Хромающий лимерик, прочитанный Н.Фандориным в клубе «Педигри» ночью 15 июня:

Злодеев нет вовсе на свете.
Мы все простодушны, как дети.
Задиры и врушки,
Мы всё делим игрушки,
А нам пока стелят кроватки.

Глава двенадцатая

Подземная Москва. Что-то есть! Острей, чем у волка. В Константино-Еленинской башне. Последняя воля христолюбивого государя.

– Поймите, – уже в который раз повторял Вальзер, виновато глядя на капитана поверх очков. – Я должен был вас испытать. Да, всё это время я знал, где спрятана Либерея, но проникнуть туда всё равно было невозможно, а я хотел присмотреться к вам получше. За этот месяц я убедился, что вы человек честный и неболтливый. Я сделал правильный выбор.

– Послушайте, герр Вальзер, я уже сказал, что не сержусь на вас, хотя выходит, я зря обстучал полы во всех дворцовых подвалах. – Терпение Корнелиуса было на исходе. – Довольно оправданий! Рассказывайте скорей, где находится тайник. Как вы его нашли? Когда?

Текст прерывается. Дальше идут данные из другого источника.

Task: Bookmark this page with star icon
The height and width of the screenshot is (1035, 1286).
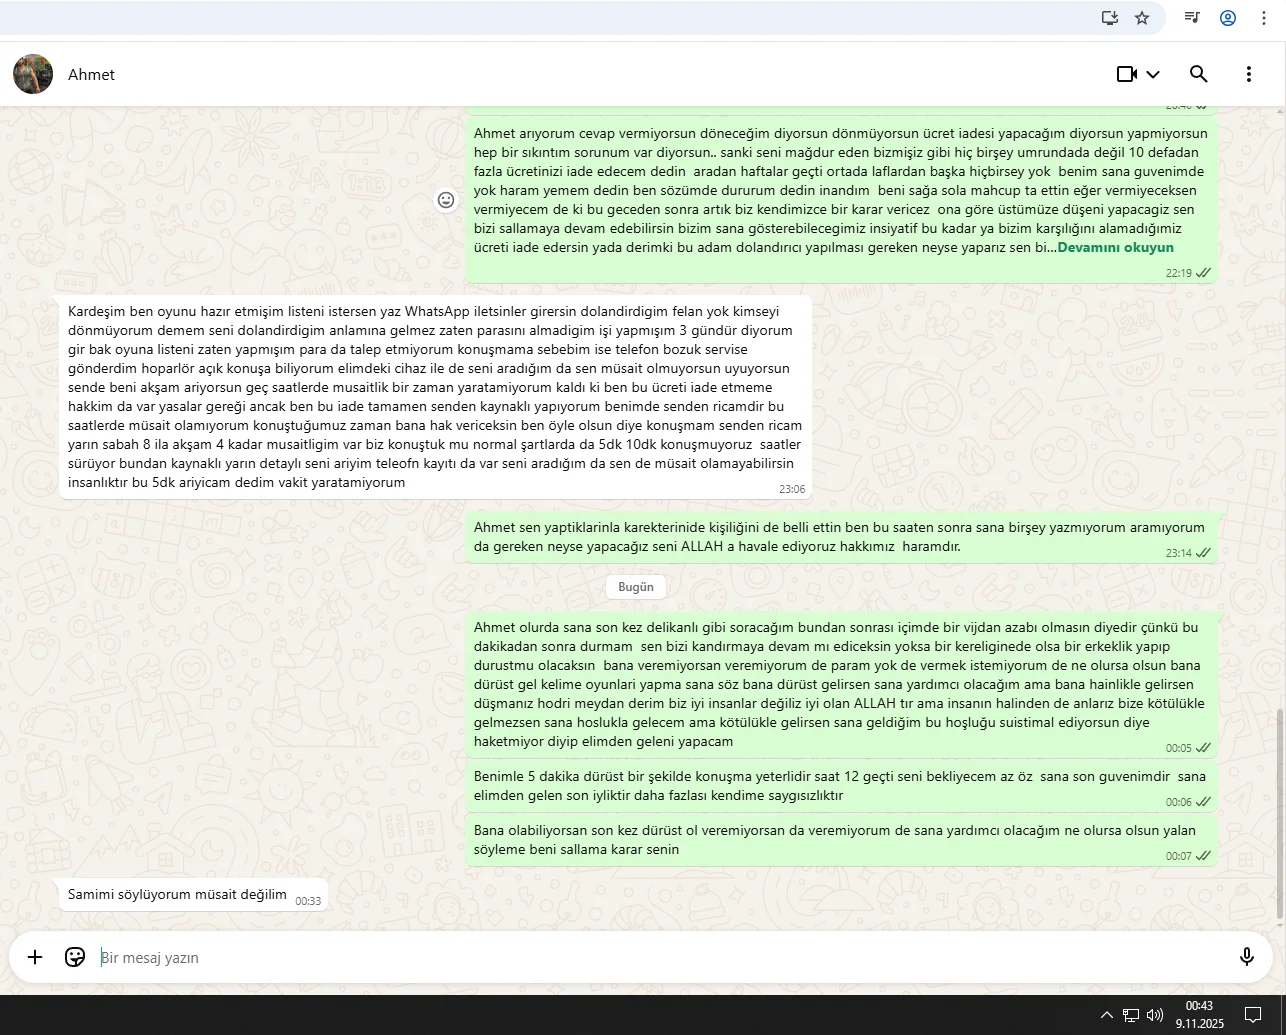Action: (1142, 18)
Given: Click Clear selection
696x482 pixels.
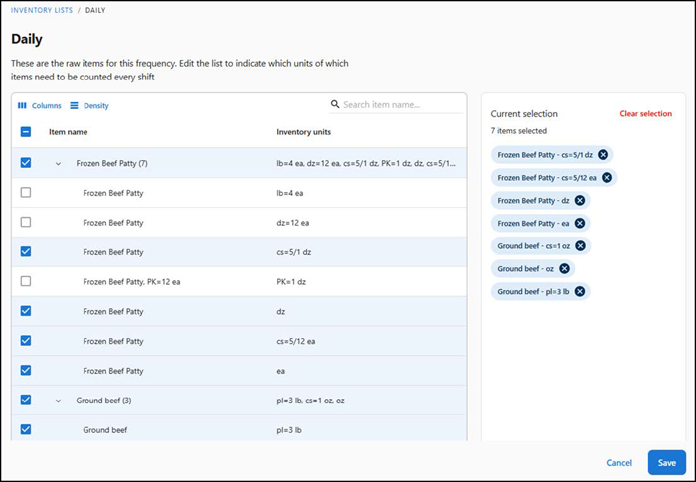Looking at the screenshot, I should (645, 114).
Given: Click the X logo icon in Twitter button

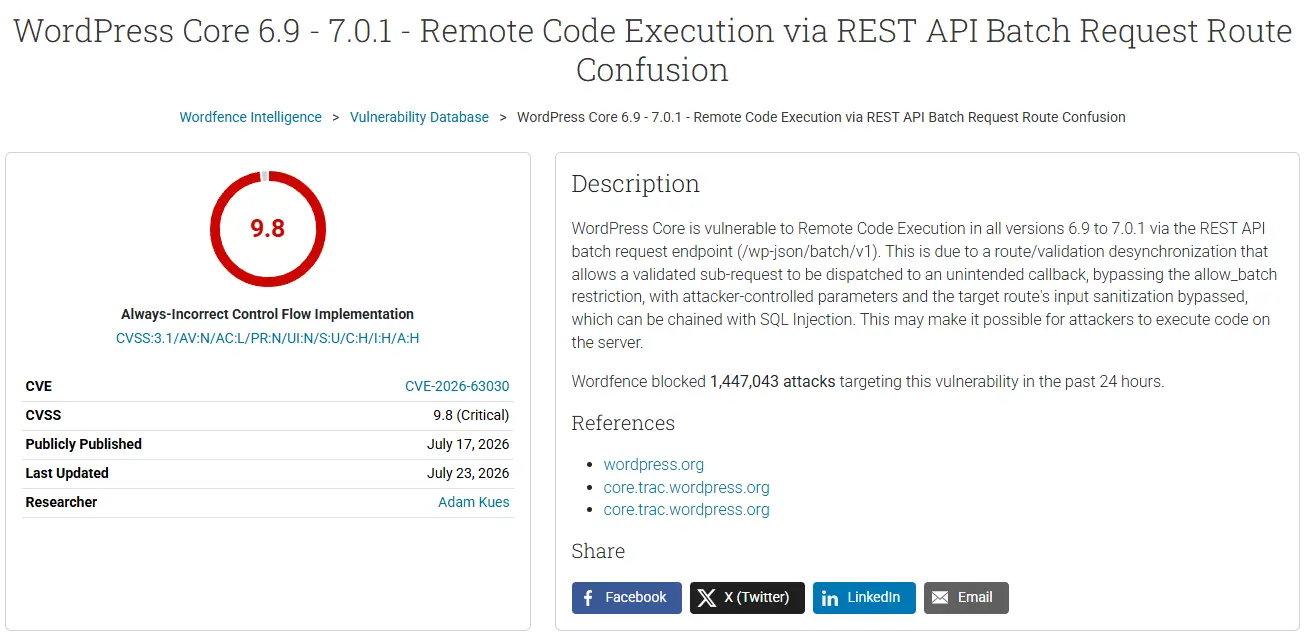Looking at the screenshot, I should [707, 598].
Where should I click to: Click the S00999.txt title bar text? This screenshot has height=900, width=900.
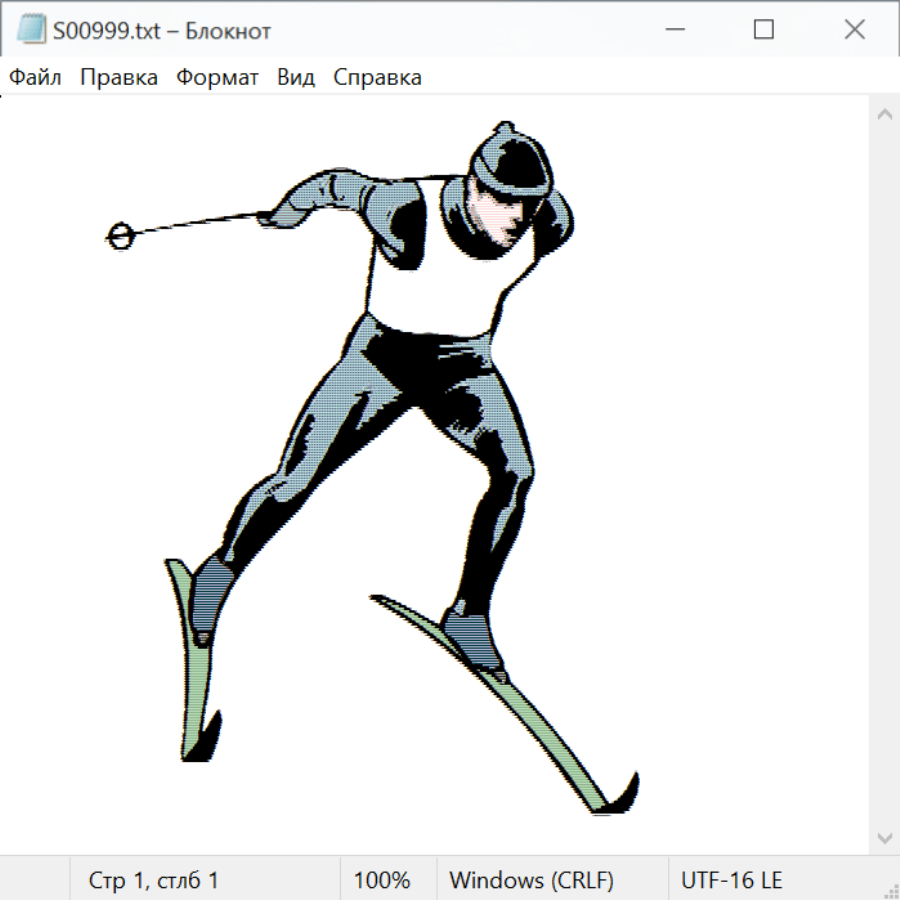tap(161, 31)
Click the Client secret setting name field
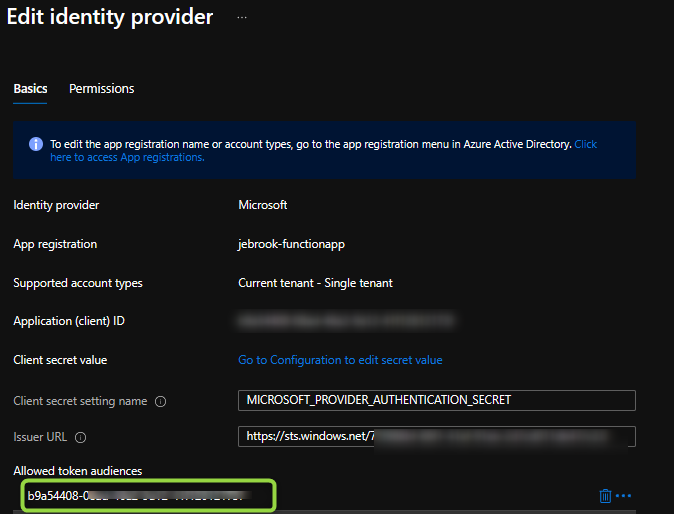 [x=437, y=400]
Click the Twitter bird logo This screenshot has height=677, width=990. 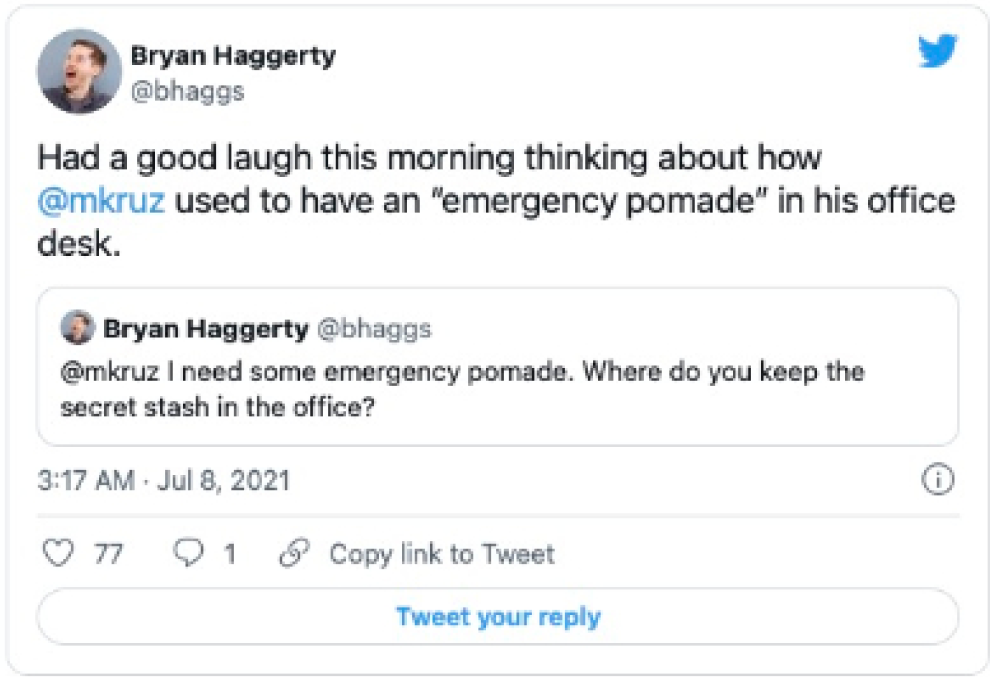tap(936, 50)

Они быстро шагали по темнеющей предвечерней улице, что вела к скоро домским воротам.

– Сначала я расскажу вам, как определил место. Тут ведь главное работа мысли, сопоставление и правильное истолкование сведений. Остальное – ерунда: немного ловкости и напряжение мышц. Основную работу исполнил разум. Я говорил вам про запись от 1564 года в письмохранилище Государевых мастерских палат о водовзводных дел мастере Семене Рыжове, помните? Но я утаил от вас, что в столбцах о строительстве царева Опричного двора, возводившегося в то же самое время, тоже упоминается Рыжов, а с ним и некие неназванные «подземных дел мастера». Из исторических хроник известно, что из царского терема на Опричный двор, куда Иван перебрался в 1565 году, вел подземный ход, прокопанный под кремлевской стеной и рекой Неглинкой. Понимаете, к чему я веду?